Le transfert de la résilience en sciences sociales ne s’accompagne pas toujours d’un socle théorique  solide (Klein et al., 2003). Et il est souvent difficile d’éviter les discordes. Parce que les cadres de  l’écologie ne peuvent pas être directement appliqués aux sociétés : les sociétés ne sont tout  simplement pas des écosystèmes. Mêmes les économistes ont fini par reconnaître que les villes ne se  comportent pas toujours comme des écosystèmes : leur métabolisme suit bien les mêmes lois de  puissance que tous les organismes biologiques, mais ce n’est pas du tout le cas des relations sociales  et en particulier de l’innovation qui est au cœur de l’évolution urbaine (Glaeser, 2011). En parlant de  résilience urbaine, il convient donc de rappeler une évidence : les sociétés ne sont ni des métaux qui  supportent des déformations sans un mot, ni des écosystèmes dont on peut mesurer l’entropie et la  réaction aux stimuli en ignorant les choix politiques et les conséquences sociales. 

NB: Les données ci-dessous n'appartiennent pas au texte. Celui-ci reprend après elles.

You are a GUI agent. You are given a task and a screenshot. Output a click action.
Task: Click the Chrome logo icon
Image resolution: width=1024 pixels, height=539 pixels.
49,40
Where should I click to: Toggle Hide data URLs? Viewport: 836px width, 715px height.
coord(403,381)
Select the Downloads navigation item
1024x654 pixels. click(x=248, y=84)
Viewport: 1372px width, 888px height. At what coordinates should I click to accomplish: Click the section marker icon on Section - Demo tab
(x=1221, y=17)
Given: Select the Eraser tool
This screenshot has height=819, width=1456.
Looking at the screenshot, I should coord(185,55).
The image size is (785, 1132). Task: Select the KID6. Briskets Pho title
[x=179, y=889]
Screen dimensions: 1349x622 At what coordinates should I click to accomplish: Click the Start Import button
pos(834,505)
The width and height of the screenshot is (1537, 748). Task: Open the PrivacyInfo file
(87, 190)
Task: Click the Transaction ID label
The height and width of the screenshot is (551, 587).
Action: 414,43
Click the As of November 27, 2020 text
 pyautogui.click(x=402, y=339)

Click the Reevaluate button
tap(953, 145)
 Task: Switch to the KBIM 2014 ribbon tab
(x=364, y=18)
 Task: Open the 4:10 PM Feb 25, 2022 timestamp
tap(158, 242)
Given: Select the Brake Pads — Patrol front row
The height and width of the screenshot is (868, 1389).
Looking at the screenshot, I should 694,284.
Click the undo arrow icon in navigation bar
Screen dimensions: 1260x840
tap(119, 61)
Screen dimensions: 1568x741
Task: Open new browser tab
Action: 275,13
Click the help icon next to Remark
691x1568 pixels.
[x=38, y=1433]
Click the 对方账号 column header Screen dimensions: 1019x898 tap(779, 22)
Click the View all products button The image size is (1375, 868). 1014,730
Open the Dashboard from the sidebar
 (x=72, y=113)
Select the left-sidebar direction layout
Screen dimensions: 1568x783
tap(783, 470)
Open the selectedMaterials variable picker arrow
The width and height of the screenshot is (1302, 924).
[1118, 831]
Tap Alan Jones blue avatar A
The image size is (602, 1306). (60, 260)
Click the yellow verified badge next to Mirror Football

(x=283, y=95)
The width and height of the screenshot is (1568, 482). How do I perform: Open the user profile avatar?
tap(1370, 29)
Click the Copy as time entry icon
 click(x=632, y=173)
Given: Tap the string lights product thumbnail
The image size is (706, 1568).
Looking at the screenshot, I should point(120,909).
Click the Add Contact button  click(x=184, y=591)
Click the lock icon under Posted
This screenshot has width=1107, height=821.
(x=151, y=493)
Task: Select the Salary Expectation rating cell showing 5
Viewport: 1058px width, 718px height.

L’élargissement rapide du champ d’application de la résilience et les discordes afférentes ont  alimenté polysémie et cacophonie. Ainsi, lorsque les plus démunis sont les premiers à revenir  s’installer  dans  les  quartiers  sinistrés  après une  catastrophe,  certains  l’analysent  comme  un  révélateur de  leur  résilience,  d’autres  de  leur vulnérabilité, d’autres  de  l’inertie du système  métropolitain ou bien de la captivité de ces populations, sans que ces catégories ne correspondent  forcément à leur vécu. Ce foisonnement du sens est d’autant plus équivoque qu’une partie des  concepts relève du constat, comme la crise ou la vulnérabilité, et une autre du projet, de l’horizon  d’attente ou d’action, comme la résilience, qui se rattache plus aux questionnements sur la ville  durable. Selon les corpus, la résilience fait référence à des notions connexes : résistance, capacité à  faire face, capacité d’adaptation, capacité de réponse, retour à l’équilibre, absorption du choc  (système),  reconstruction  (bâtiments),  reconstruction  (politique  et  sociale),  reconstruction  (symbolique), bifurcation, auto‐organisation, transition, trajectoire, durabilité, pérennité, etc. Le  passage de la théorie à la pratique conduit à une altération de la notion, chacun tirant la résilience  dans son sens pour l’adapter à son objet, à ses problématiques, mais aussi à ses catégories.  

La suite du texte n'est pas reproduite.